-
Some thoughts
I have been helping to build and place brush in Lake Oologah in Oklahoma for a couple of years at the annual brush pile day sponsored by the corps. I have been fishing the brush for the past three years and I have noticed that the bigger and taller and bushyer we build them that they hold a lot of smaller fish. When I first started fishing the older brush 3 years ago I could barely find it on my sonar because the brush pile had collapsed and that was before the corp started using 4 foot square boxes made from pallets. We can really load those up and make them big and bushy. The old and smaller piles were right down on the bottom and I caught some really nice fish and good numbers.

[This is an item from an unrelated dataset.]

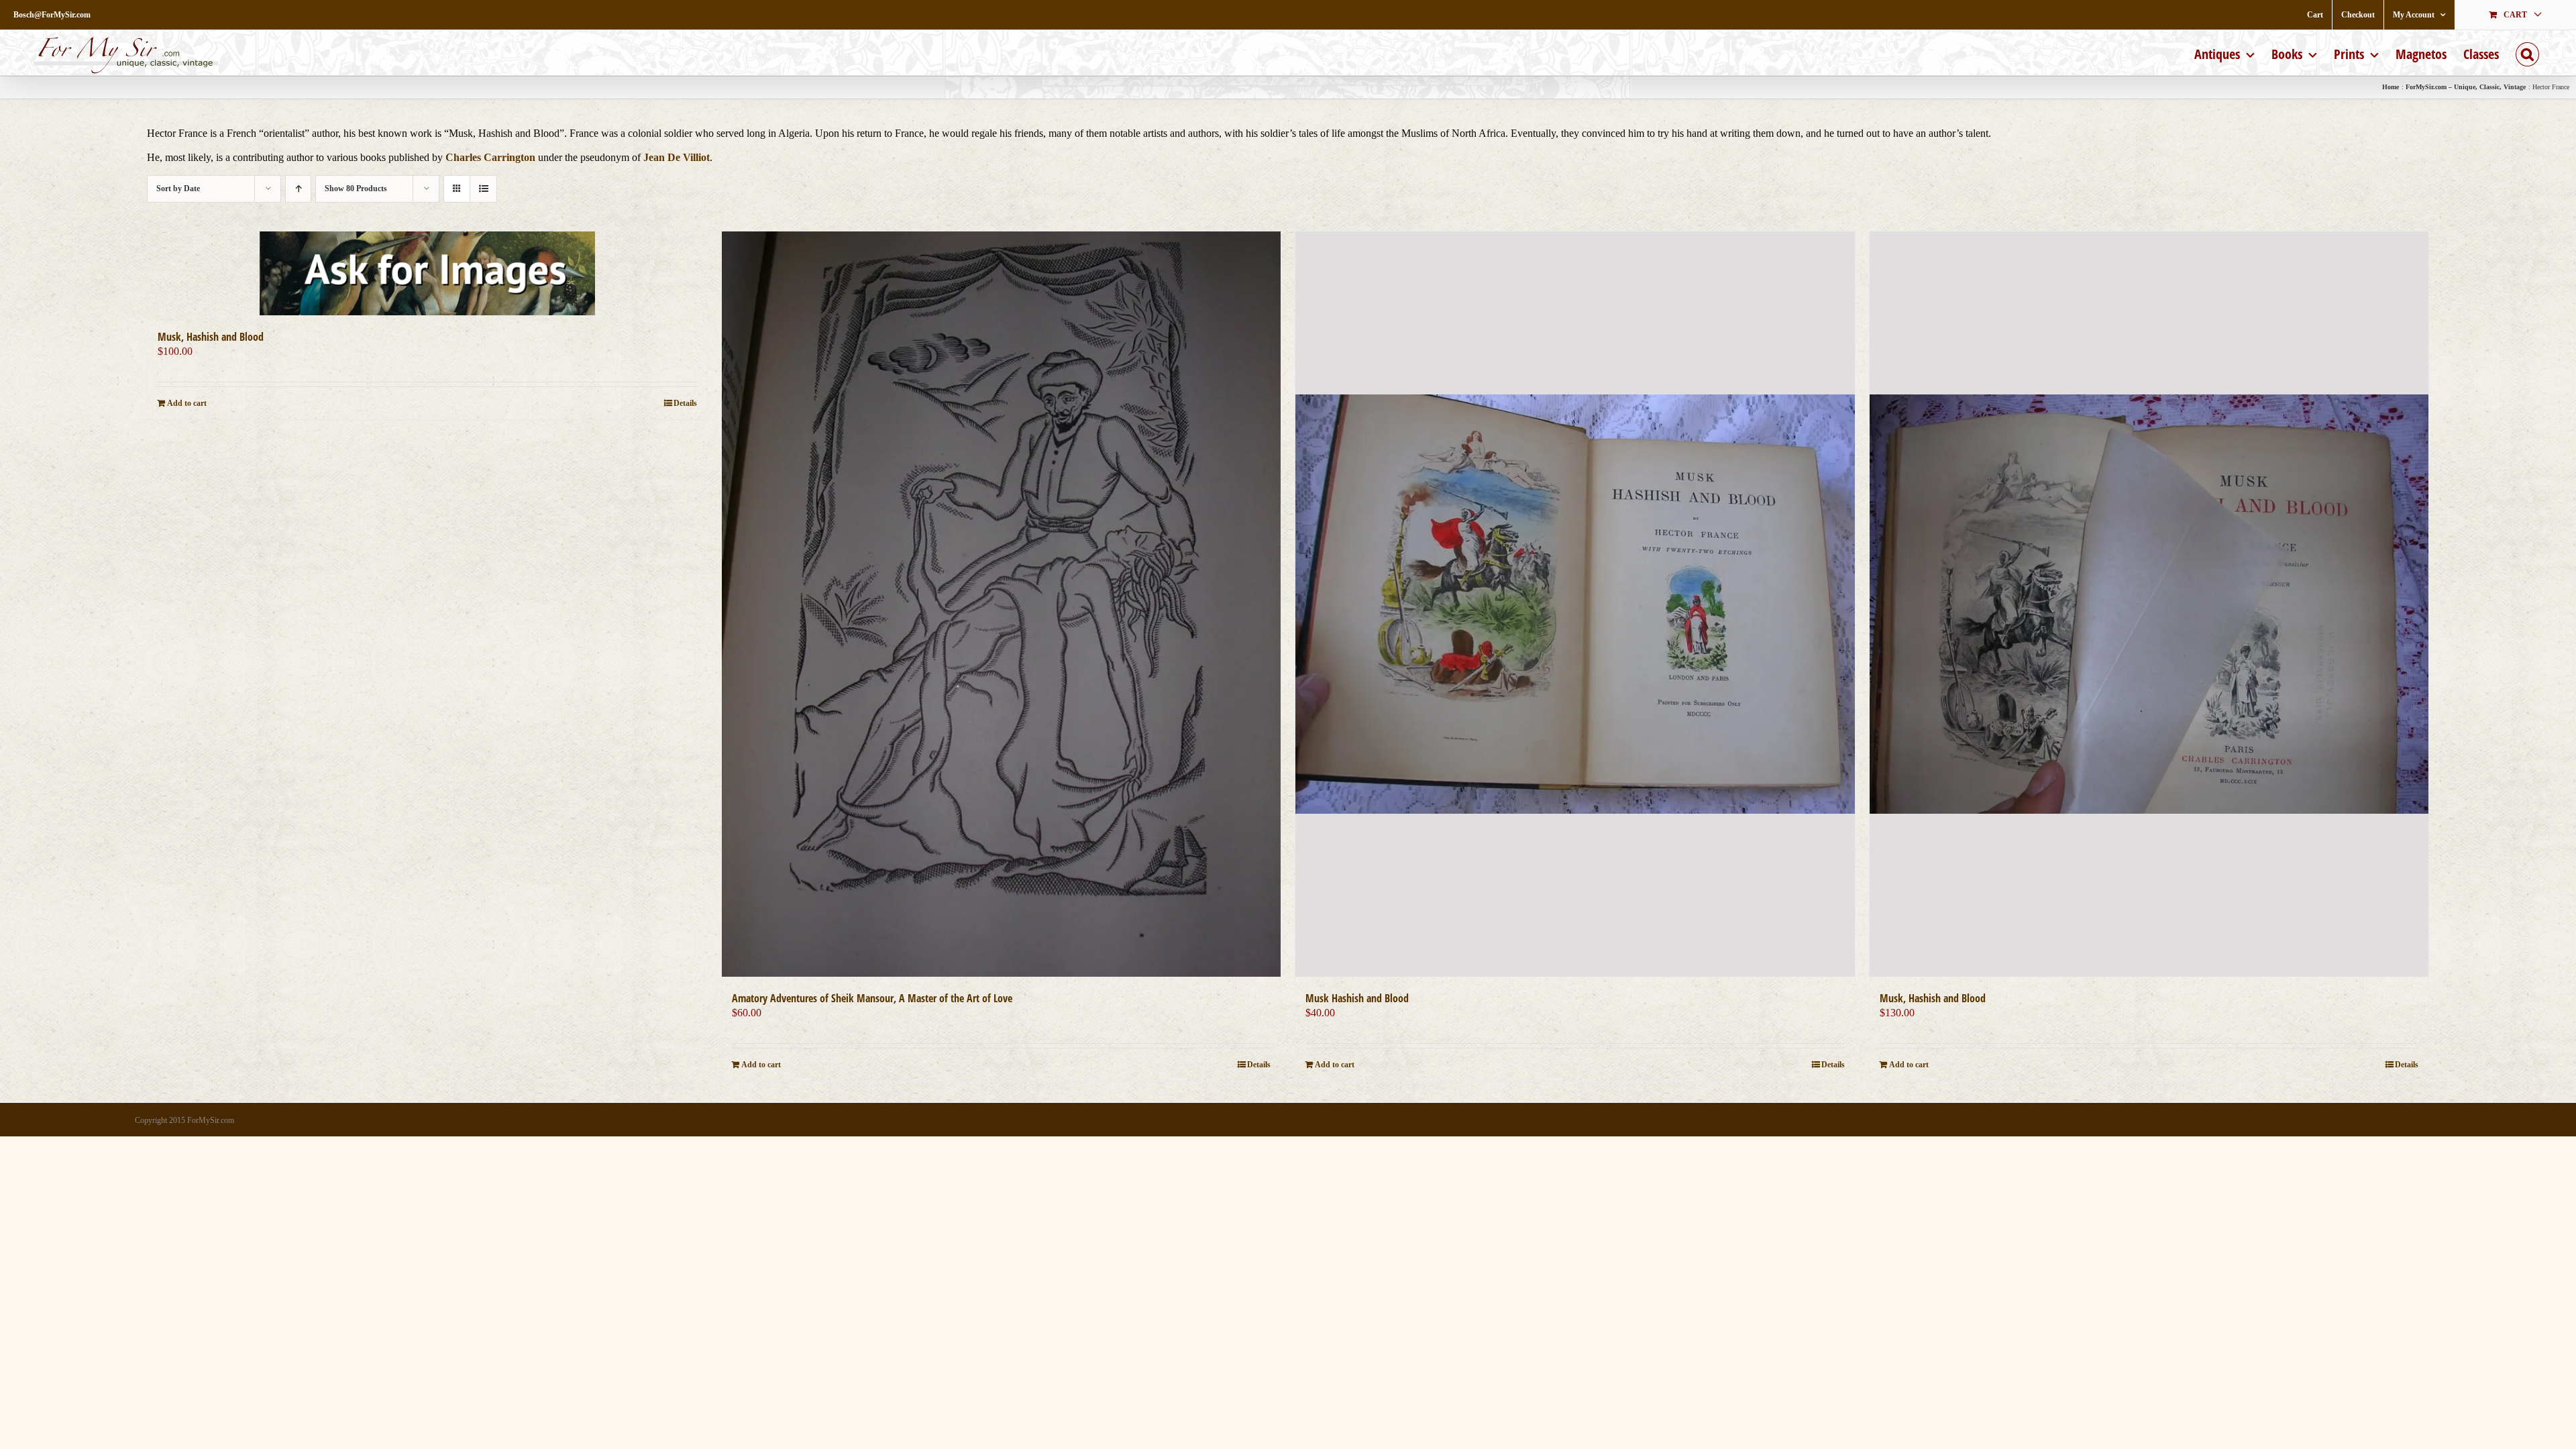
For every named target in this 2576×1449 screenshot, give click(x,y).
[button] (2527, 52)
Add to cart (187, 403)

Now with the new ones I catch mostly small ones. I have been thinking, most of the fish I catch are close to the bottom, 18" from the bottom in 15 to 20 foot of water. The brush is 4 foot off of the bottom and mushrooms like an upside down pyramid. A friend of mine sinks old bleached out cedars he finds on the bank right down on the bottom long ways, one per spot, about 8 to 10 feet long. These old trees only have the main branches left on them by now wich are only about 5 feet long at the most. An Old Timer taught him how to do this and he catches some really nice fish on Lake Keystone in Oklahoma. I think I will try some pvc laydown type structure since I already have the 4" pipe even though I am beginning to lean towards wood as a primary structure. Nimrod mentioned that he uses pallets with 2' to 4' stakes since he catches most of his fish "low" in a post labeled "real wood" and I think I agree with him based on my experince here in N. E. Ok. We have some pvc out and we cath a few now and then from it but wood is doing better. I will be finishing a pvc bed with the barrels spaced out and lots of structure inbetween as described in a previous post, time will tell.
Kenny
-
Good info!!! Thanks for the post and I will be reading Nimrods next.